I try to always check my parts before I pull out of the parking lot. I have been burnt a few times because I didnt. When your an hour out of town and half way through your day and realize you need one more fitting, send the helper to the box and he comes back saying its not there...:furious: makes for a bad day.


----------



## user4 (Jun 12, 2008)

USP45 said:


> Ferguson Strikes Again!


The Ferguson here is one of the better supply houses in town.


----------



## Ron (Jun 12, 2008)

Killertoiletspider said:


> The Ferguson here is one of the better supply houses in town.


One of the few out there.


----------



## ILPlumber (Jun 17, 2008)

My wholesaler is 80 miles away. They run a semi to me once a week. If something isn't right they run a guy in a truck to me immediately with the correct stuff. My orders usually get scrutinized pretty closely before leaving the supply house for this reason.

Last week they only had one thing wrong. I ordered a stick of 1" brass pipe and they brought 3/4". :no: Wrong stuff only happens bout 3 times per year.

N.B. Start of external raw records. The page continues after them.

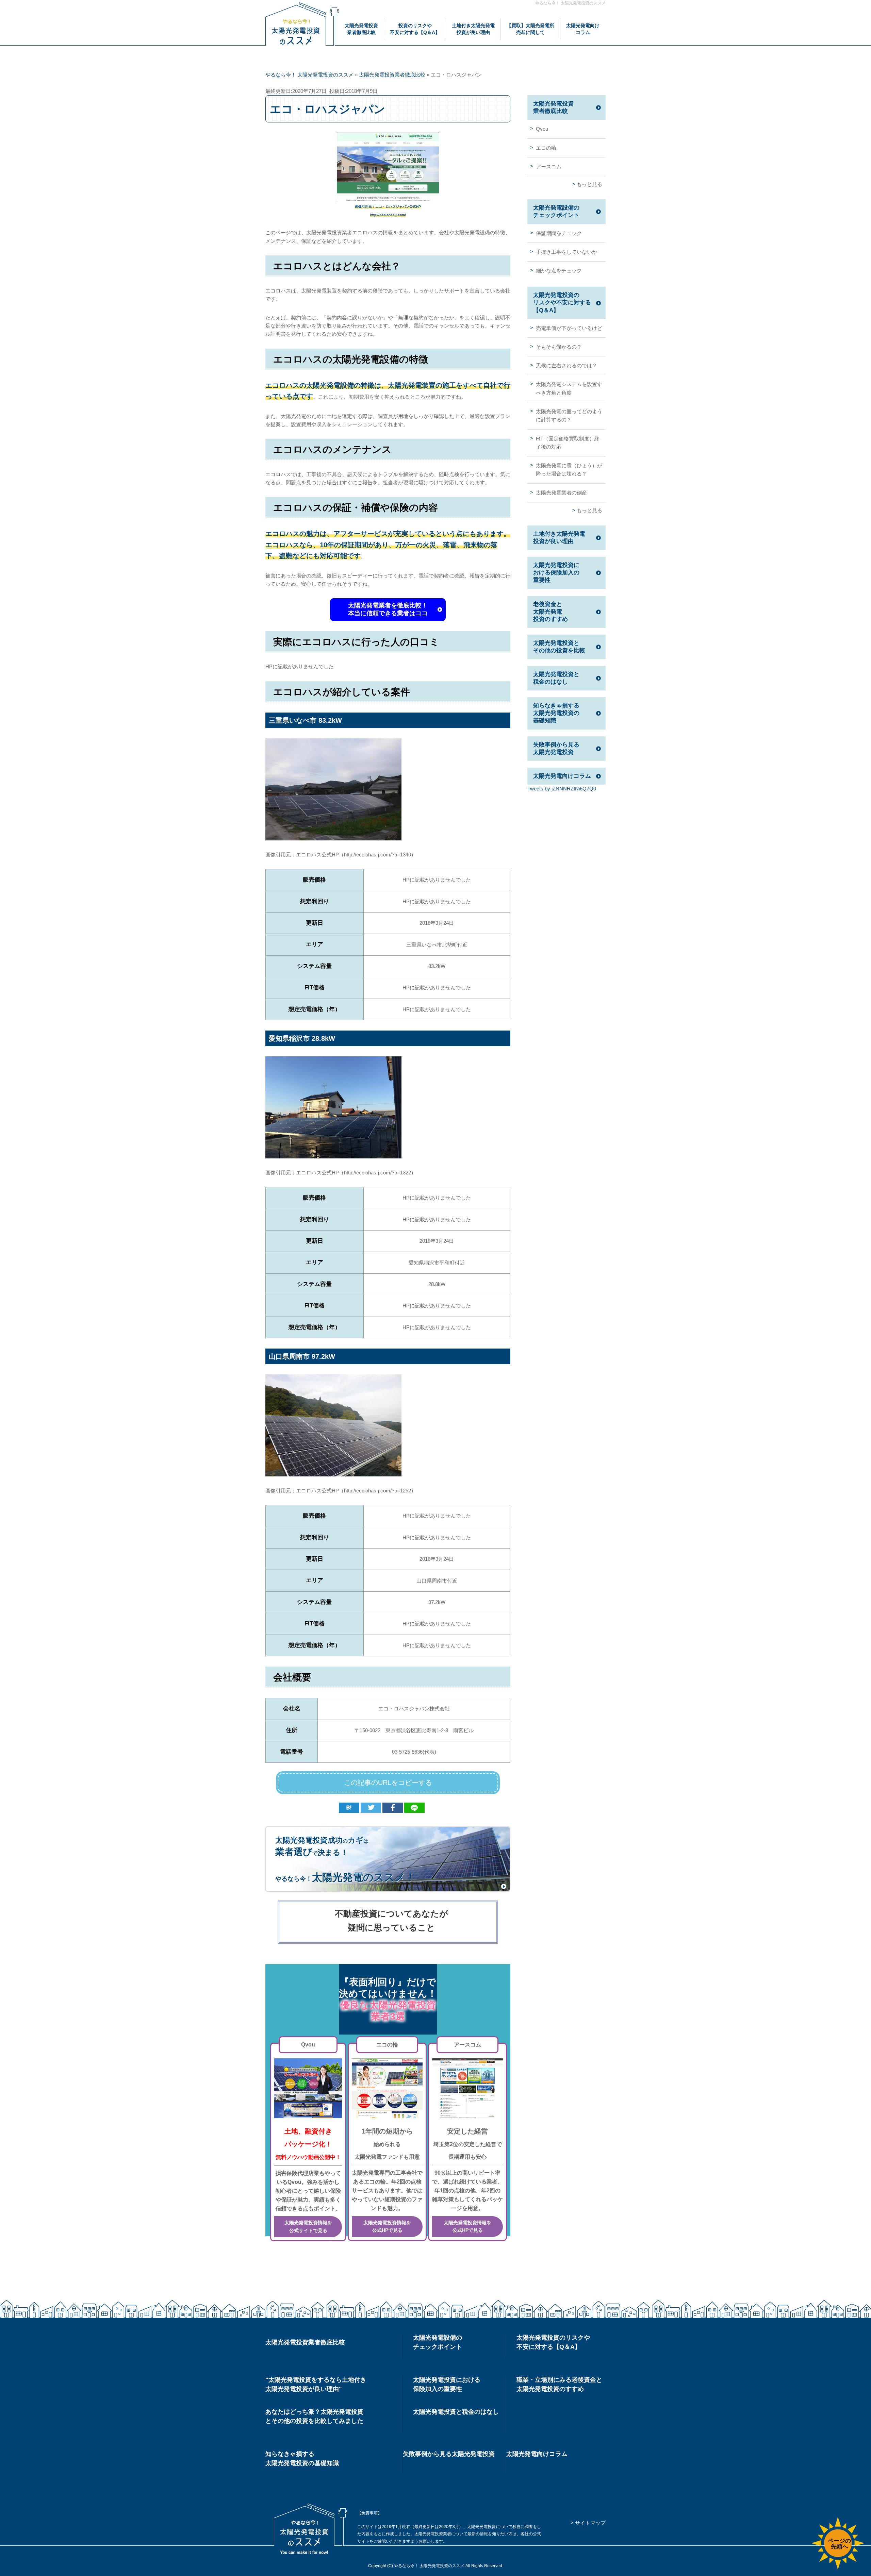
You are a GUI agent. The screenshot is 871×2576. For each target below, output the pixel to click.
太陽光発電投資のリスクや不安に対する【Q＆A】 (562, 302)
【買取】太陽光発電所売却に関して (530, 29)
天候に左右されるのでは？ (566, 365)
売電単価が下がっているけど (569, 328)
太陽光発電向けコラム (582, 29)
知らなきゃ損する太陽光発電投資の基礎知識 (556, 713)
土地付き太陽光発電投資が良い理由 (473, 29)
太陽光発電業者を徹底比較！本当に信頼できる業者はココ (388, 609)
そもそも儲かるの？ (559, 347)
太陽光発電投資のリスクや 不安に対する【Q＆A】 (553, 2342)
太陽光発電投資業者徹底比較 (361, 29)
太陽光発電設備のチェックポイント (556, 211)
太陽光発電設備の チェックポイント (437, 2342)
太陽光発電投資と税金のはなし (556, 678)
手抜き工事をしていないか (566, 252)
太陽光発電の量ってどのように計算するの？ (569, 415)
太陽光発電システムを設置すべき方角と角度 (569, 388)
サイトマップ (590, 2523)
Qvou (542, 129)
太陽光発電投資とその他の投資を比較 (559, 647)
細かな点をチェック (559, 270)
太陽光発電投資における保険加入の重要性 (556, 572)
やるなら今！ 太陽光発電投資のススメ (570, 3)
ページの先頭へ (839, 2544)
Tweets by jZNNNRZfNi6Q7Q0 (561, 788)
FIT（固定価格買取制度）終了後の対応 (567, 443)
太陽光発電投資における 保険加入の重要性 (446, 2384)
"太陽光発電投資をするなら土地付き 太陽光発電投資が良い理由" (315, 2384)
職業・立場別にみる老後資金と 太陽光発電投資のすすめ (559, 2384)
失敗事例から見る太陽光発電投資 (556, 748)
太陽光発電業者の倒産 (561, 493)
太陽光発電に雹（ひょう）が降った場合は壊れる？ (569, 469)
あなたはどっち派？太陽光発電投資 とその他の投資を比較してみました (314, 2416)
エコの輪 (546, 148)
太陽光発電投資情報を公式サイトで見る (308, 2226)
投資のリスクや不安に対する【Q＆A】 (415, 29)
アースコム (548, 166)
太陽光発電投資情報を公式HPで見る (387, 2226)
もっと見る (589, 184)
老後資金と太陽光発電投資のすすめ (550, 611)
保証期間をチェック (559, 233)
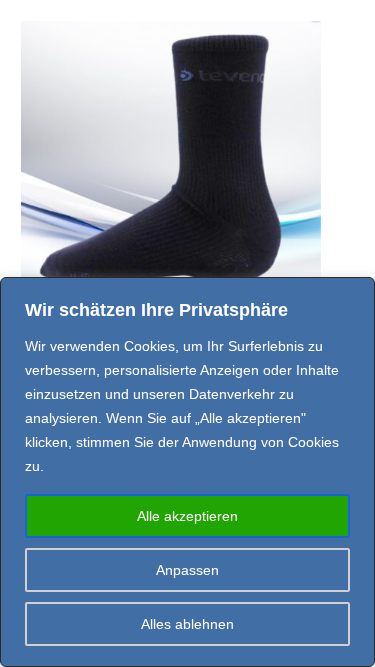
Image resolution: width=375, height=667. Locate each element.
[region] (187, 472)
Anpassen (187, 570)
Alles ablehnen (187, 624)
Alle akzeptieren (187, 516)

Can't complain.


----------



## Bill (Jun 17, 2008)

fergs here so far can screw up a wet dream. Done a Moes once and had to wait for 3 weeks to get my grease trap! Worst thing is they had done the take off 3 weeks before the job began, so thats a total of 6 weeks!

This is the one I had to wait for, the TZ600
http://www.big-dipper.com/big-dipper-grease-traps/trapzilla-grease-traps/default.php


----------